9. Check the box for Use forwarders only.

10. Click Next.

11. In Step 4 of the wizard, select Use this set of name servers and click on the Add (+) icon.

12. Select ibns1.techblue.net from the name server list.

13. Click on the Add (+) icon again.

14. Select ibns2.techblue.net from the name server list.

15. Click Save & Close.

16. The Zones window now displays the new hr.techblue.io forward zone.

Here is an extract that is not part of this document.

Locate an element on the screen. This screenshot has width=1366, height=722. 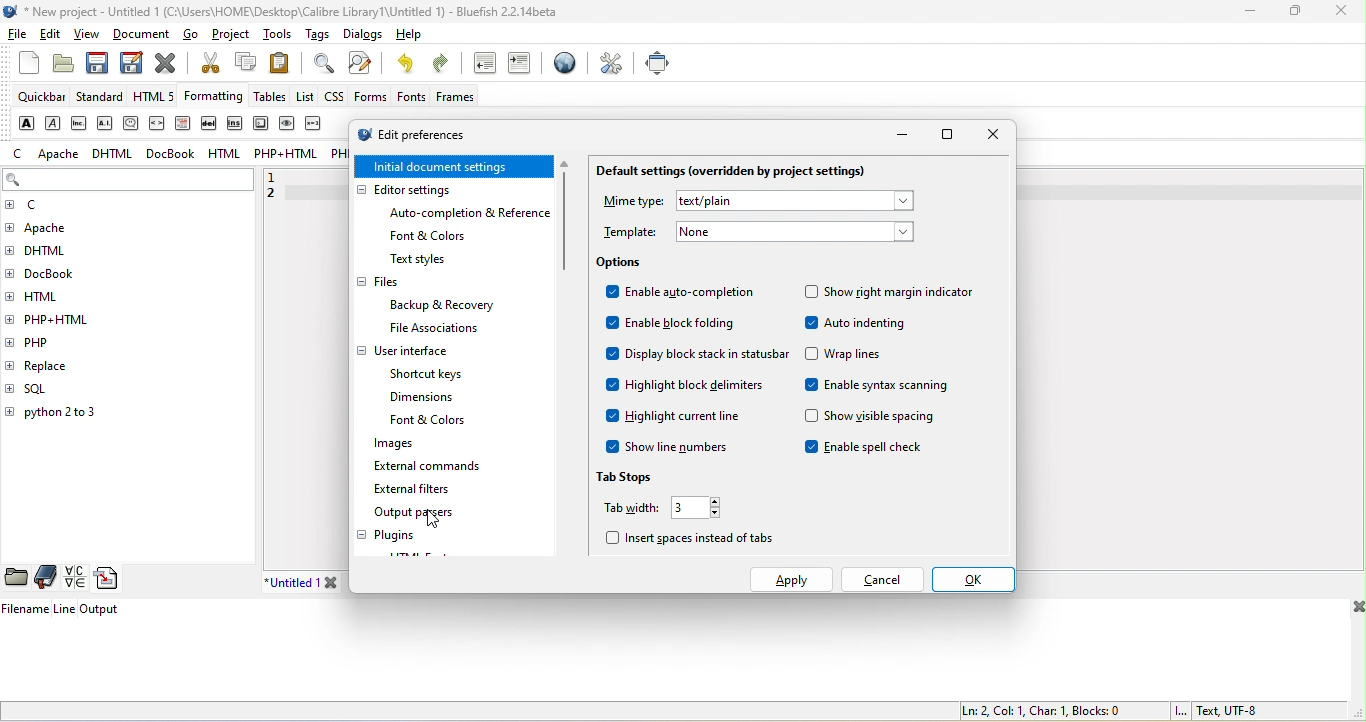
enable spell check is located at coordinates (875, 449).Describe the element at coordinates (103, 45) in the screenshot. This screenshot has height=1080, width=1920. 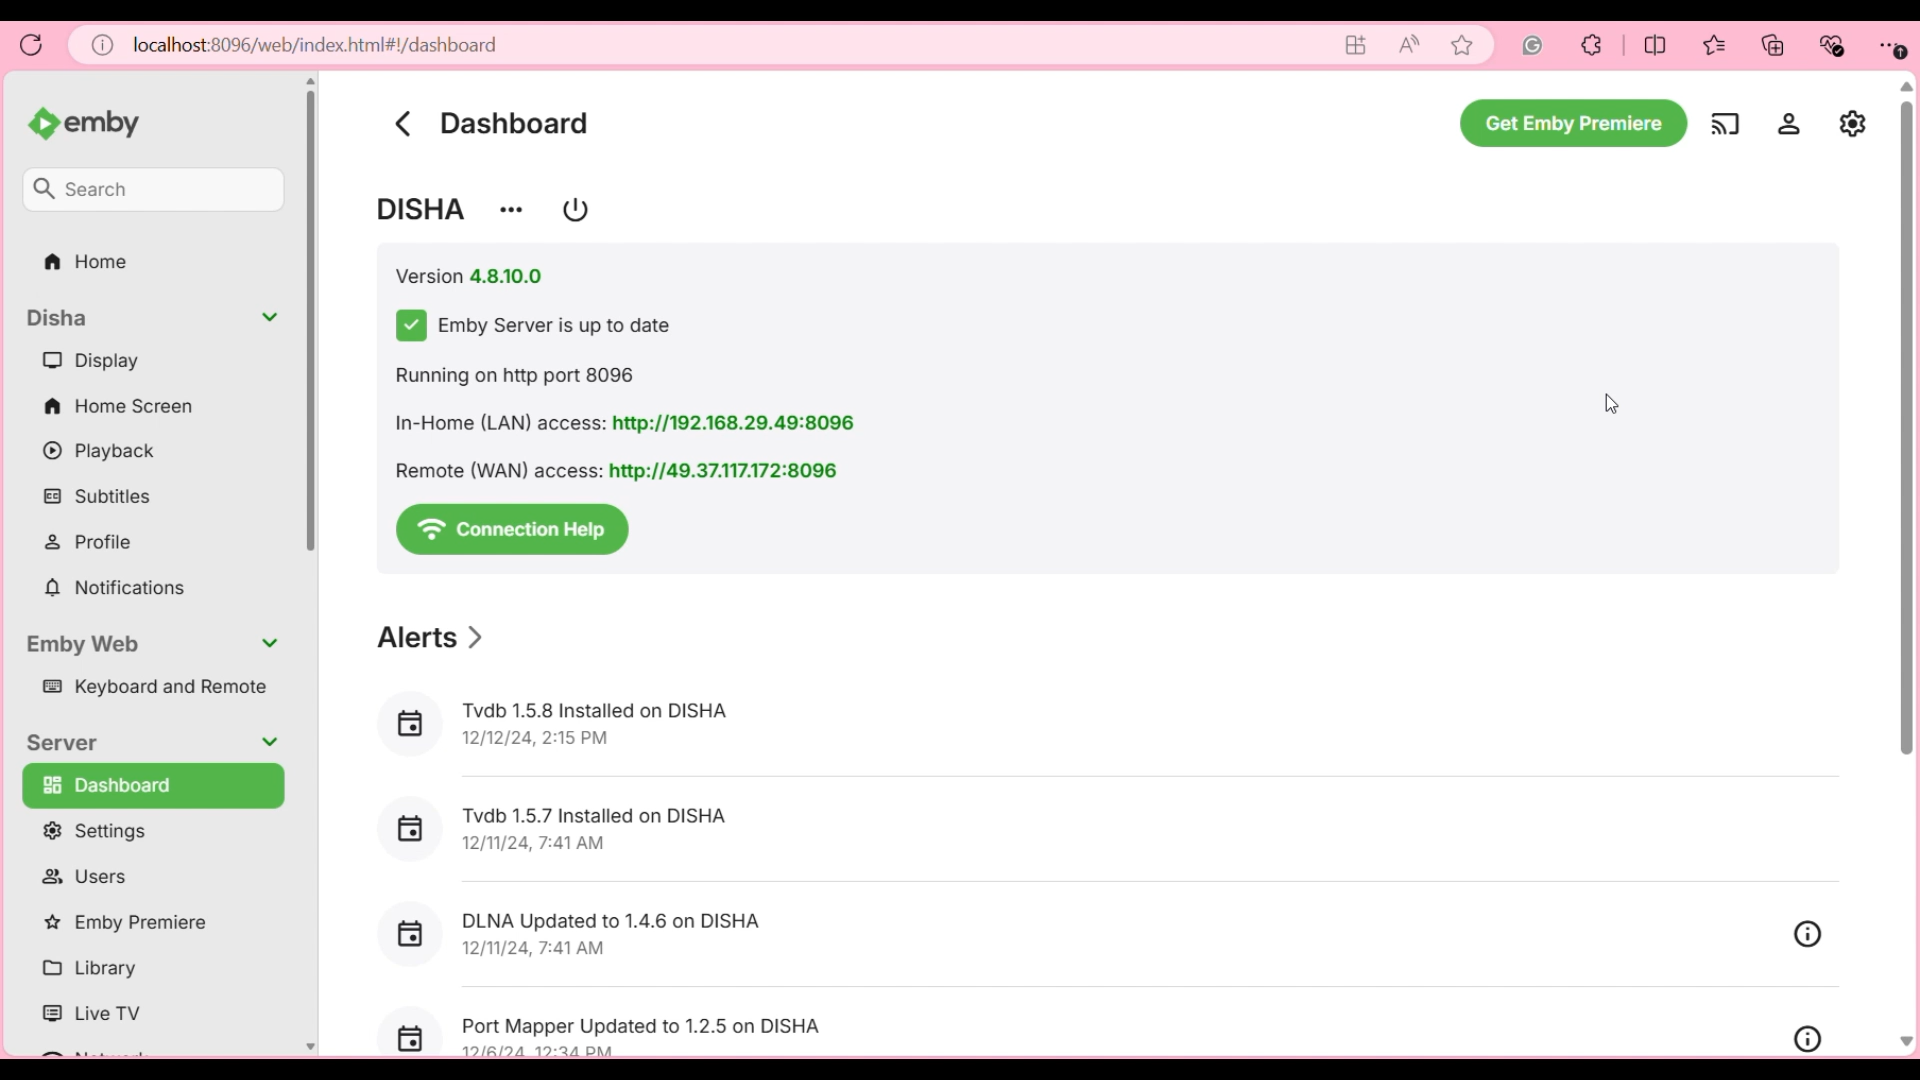
I see `View site information` at that location.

Task 7 Solution: Creating an IPv4 Authoritative Reverse-Mapping Zone

To create an IPv4 authoritative reverse-mapping zone, follow the steps below:

1. Navigate to Data Management → DNS → Zones

2. Click the Add (+) dropdown menu and select Authoritative Zone.

3. At Step 1 of 6, select the radio button for Add an authoritative IPv4 reverse-mapping zone.

4. Click Next.

5. At Step 2 of 6, select the radio button for IPv4 Network.

6. For the network, enter 172.16.0.0.

7. Change the Netmask to 16.

8. For Comment, enter TechBlue Branch Networks.

9. Click Next.

10. At Step 3 of 6, select the radio button for Use this name server group.

11. Select Name Server Group Internal NSG.

12. Click Save & Close.

13. The Zones table now displays the new 16.172.in-addr.arpa authoritative zone.

Task 8 Solution: Creating an IPv6 Authoritative Reverse-Mapping Zone

To create an authoritative reverse-mapping zone for the IPv6 network, follow these steps:

1. Navigate to Data Management → DNS → Zones.

2. Click the Add dropdown menu and select Authoritative Zone.

3. At Step 1 of 6, select the radio button for Add an authoritative IPv6 reverse-mapping zone.

4. Click Next.

5. In Step 2 of 6, select the radio button for IPv6 Network Prefix.

6. For the network, enter fdac:31::.

7. Change the Netmask to 32.

8. For Comment, enter TechBlue Branch Networks.

9. Click Next.

10. At Step 3 of 6, select the radio button for Use this name server group.

11. Select Name Server Group Internal NSG.

12. Click Save & Close.

13. The Zones table now displays the new 1.3.0.0.c.a.d.f.ip6.arpa authoritative zone.

14. Restart Services by clicking the Restart button in the notification banner at the top of Grid Manager UI.

    

15. At the Restart Grid Services window, click Restart.